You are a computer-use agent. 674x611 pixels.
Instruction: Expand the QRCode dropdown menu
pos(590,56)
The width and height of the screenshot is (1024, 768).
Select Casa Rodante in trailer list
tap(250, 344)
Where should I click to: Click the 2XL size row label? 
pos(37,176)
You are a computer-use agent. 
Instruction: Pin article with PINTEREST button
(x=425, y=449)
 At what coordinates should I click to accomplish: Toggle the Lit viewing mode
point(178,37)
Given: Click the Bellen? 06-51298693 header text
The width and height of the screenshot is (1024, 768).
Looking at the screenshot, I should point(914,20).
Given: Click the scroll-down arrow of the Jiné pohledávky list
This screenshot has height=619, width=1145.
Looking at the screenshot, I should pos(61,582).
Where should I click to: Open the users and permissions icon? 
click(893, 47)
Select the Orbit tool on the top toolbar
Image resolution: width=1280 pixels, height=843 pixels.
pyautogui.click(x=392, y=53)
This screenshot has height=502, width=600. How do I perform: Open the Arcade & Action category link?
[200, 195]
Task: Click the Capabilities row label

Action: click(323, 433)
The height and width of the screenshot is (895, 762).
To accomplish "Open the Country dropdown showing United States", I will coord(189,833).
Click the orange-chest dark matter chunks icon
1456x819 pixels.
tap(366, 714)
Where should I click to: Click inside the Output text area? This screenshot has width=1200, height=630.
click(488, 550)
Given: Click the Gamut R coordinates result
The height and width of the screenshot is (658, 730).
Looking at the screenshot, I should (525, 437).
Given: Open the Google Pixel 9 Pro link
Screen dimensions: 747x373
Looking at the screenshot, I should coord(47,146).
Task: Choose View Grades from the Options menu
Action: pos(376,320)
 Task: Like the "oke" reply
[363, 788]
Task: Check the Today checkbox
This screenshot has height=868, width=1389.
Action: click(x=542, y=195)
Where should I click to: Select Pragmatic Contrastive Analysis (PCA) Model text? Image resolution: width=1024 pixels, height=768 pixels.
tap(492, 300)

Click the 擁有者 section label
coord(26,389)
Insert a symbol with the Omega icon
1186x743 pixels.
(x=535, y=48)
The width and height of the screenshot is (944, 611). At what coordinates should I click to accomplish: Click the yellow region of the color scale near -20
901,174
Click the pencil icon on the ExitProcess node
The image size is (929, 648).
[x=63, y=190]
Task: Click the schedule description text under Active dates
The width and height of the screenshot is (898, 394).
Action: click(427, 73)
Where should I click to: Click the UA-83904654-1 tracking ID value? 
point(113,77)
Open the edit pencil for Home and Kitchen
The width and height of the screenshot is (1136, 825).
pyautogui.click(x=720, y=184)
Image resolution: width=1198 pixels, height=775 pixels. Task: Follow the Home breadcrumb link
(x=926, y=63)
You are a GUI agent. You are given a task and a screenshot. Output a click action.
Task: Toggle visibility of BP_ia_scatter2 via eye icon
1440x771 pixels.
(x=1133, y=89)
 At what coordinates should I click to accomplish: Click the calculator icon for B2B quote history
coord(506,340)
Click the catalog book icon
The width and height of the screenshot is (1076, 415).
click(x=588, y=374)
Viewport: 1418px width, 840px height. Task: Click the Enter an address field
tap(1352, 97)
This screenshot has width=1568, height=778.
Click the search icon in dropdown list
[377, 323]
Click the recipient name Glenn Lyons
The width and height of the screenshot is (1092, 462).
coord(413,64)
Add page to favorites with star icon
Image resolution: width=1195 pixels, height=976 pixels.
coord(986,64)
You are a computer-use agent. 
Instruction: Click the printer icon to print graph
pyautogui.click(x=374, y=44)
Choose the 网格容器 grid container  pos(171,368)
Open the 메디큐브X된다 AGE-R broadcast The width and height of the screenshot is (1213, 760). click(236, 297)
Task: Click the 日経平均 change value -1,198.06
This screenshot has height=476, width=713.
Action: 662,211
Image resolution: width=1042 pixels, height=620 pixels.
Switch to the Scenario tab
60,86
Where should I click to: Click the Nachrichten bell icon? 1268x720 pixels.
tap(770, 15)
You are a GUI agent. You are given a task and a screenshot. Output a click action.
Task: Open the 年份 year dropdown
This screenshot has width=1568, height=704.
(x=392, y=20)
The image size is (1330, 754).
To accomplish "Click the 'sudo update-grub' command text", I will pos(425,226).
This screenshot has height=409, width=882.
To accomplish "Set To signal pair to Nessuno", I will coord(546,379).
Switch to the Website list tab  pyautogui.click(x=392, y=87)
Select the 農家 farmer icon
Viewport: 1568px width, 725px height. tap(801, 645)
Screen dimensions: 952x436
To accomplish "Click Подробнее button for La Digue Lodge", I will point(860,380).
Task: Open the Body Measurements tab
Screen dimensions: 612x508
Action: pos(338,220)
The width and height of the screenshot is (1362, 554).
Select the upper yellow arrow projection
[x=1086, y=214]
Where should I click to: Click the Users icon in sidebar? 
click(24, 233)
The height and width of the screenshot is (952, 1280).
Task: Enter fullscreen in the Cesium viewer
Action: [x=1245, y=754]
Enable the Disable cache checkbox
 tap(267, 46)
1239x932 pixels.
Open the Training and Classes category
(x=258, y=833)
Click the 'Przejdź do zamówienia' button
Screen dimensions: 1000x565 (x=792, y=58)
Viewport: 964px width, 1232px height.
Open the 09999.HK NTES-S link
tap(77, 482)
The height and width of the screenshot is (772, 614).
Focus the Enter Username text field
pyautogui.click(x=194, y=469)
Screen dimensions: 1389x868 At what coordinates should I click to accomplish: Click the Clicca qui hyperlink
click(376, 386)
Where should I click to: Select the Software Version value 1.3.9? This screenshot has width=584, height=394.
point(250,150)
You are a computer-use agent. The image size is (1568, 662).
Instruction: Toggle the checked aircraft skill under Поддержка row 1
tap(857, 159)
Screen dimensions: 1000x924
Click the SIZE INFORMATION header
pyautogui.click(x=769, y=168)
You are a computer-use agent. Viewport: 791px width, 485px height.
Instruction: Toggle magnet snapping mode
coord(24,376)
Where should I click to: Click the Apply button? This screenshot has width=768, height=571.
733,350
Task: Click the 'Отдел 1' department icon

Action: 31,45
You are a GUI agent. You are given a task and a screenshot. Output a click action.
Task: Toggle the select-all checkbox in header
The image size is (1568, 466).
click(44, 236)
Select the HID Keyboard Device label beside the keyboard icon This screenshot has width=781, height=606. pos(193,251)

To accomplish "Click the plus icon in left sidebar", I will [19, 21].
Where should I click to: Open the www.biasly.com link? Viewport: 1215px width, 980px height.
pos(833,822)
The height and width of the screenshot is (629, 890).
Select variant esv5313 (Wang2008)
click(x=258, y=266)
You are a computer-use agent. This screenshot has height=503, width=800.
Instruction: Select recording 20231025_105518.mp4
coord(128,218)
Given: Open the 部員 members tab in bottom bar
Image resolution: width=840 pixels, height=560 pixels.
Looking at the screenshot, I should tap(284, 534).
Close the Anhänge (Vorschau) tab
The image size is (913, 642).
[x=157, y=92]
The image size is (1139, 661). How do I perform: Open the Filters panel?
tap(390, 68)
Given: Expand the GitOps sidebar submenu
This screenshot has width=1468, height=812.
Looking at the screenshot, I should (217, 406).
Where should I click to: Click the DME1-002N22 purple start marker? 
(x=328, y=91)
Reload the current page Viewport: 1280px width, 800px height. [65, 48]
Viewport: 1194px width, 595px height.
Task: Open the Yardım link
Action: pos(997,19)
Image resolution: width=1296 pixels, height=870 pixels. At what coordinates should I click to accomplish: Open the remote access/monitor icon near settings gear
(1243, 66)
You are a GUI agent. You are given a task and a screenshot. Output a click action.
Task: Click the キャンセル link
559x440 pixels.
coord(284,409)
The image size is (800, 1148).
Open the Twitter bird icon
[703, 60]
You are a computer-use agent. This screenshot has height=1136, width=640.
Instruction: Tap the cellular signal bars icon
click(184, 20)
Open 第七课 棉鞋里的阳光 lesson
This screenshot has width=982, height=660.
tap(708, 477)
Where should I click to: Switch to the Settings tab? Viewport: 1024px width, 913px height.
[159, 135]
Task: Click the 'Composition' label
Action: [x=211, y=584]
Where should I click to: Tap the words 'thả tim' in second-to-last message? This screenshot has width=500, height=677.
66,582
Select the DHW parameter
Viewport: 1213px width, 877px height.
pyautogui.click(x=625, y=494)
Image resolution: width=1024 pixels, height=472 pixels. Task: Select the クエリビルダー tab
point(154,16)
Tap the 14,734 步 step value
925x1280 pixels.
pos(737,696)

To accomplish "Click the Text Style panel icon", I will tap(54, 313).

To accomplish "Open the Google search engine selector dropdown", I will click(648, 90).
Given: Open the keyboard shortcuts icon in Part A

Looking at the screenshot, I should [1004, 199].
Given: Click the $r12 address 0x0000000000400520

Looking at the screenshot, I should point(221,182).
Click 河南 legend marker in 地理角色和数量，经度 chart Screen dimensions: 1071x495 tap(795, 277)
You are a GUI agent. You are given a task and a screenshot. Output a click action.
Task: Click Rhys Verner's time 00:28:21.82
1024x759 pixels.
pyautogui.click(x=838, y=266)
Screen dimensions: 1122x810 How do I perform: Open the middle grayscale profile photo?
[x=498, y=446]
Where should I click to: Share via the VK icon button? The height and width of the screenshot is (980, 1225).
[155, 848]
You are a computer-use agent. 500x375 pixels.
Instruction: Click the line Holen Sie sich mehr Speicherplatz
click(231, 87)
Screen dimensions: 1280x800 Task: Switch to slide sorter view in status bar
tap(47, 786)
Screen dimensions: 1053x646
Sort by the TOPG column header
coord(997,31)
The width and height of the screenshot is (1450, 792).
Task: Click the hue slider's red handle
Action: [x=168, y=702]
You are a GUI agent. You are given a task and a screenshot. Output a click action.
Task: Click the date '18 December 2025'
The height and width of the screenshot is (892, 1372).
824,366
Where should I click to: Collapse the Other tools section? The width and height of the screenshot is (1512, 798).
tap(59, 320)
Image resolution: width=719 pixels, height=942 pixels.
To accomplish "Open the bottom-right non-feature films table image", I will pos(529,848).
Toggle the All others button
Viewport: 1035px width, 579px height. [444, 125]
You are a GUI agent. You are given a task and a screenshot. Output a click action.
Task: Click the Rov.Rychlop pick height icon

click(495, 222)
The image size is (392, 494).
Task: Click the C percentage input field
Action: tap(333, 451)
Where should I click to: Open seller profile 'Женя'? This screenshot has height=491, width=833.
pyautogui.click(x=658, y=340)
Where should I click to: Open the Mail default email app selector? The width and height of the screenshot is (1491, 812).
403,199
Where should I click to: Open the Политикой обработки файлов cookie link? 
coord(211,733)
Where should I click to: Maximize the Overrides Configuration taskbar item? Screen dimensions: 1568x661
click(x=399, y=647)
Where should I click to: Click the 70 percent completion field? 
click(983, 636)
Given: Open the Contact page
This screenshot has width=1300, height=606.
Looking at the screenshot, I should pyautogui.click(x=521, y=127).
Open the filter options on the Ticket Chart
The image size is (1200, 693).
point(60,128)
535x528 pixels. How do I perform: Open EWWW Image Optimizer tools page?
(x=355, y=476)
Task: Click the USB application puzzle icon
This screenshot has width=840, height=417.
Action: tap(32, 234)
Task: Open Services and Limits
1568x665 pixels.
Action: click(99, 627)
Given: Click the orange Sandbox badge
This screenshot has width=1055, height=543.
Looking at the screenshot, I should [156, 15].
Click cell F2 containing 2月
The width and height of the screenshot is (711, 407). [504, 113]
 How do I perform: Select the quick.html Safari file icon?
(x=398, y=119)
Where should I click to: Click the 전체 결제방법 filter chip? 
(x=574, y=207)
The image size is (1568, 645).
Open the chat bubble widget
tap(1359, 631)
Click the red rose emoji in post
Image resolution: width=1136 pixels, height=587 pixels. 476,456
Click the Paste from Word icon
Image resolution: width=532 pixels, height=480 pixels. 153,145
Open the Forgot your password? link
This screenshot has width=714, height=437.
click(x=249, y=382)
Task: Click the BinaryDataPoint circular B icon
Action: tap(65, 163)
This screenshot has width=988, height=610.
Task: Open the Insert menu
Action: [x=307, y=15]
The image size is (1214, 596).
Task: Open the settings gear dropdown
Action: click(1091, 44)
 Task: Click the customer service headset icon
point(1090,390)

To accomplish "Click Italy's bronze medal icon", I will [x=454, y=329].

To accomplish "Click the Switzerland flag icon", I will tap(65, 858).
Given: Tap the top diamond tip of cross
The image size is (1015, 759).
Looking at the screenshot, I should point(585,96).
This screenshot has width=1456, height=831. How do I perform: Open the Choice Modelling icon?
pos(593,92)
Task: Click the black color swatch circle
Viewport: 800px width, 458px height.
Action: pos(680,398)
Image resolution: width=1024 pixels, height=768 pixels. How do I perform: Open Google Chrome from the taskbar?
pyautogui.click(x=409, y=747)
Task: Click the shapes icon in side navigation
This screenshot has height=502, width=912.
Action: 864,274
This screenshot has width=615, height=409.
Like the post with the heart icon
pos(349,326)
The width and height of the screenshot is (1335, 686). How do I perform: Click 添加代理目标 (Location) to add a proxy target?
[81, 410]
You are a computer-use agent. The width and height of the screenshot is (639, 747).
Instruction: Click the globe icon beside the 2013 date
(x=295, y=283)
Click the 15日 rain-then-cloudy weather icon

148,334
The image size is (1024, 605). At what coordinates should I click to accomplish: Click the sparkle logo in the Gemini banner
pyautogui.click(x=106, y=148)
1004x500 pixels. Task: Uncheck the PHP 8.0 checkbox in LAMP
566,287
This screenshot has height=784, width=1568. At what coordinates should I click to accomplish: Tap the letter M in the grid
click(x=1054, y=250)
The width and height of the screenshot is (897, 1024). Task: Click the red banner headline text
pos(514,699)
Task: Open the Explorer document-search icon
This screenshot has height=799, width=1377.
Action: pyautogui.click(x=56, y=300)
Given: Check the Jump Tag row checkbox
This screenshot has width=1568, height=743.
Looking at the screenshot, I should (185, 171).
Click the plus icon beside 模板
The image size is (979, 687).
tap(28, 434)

┄┄┄┄┄┄

Problem to work on> Print, without alteration, only the lines above between the one holding "Instruction: Select recording" and the one holding "Given: Expand the GitOps sidebar submenu", inclusive.

Response box>
Instruction: Select recording 20231025_105518.mp4
coord(128,218)
Given: Open the 部員 members tab in bottom bar
Image resolution: width=840 pixels, height=560 pixels.
Looking at the screenshot, I should tap(284, 534).
Close the Anhänge (Vorschau) tab
The image size is (913, 642).
[x=157, y=92]
The image size is (1139, 661). How do I perform: Open the Filters panel?
tap(390, 68)
Given: Expand the GitOps sidebar submenu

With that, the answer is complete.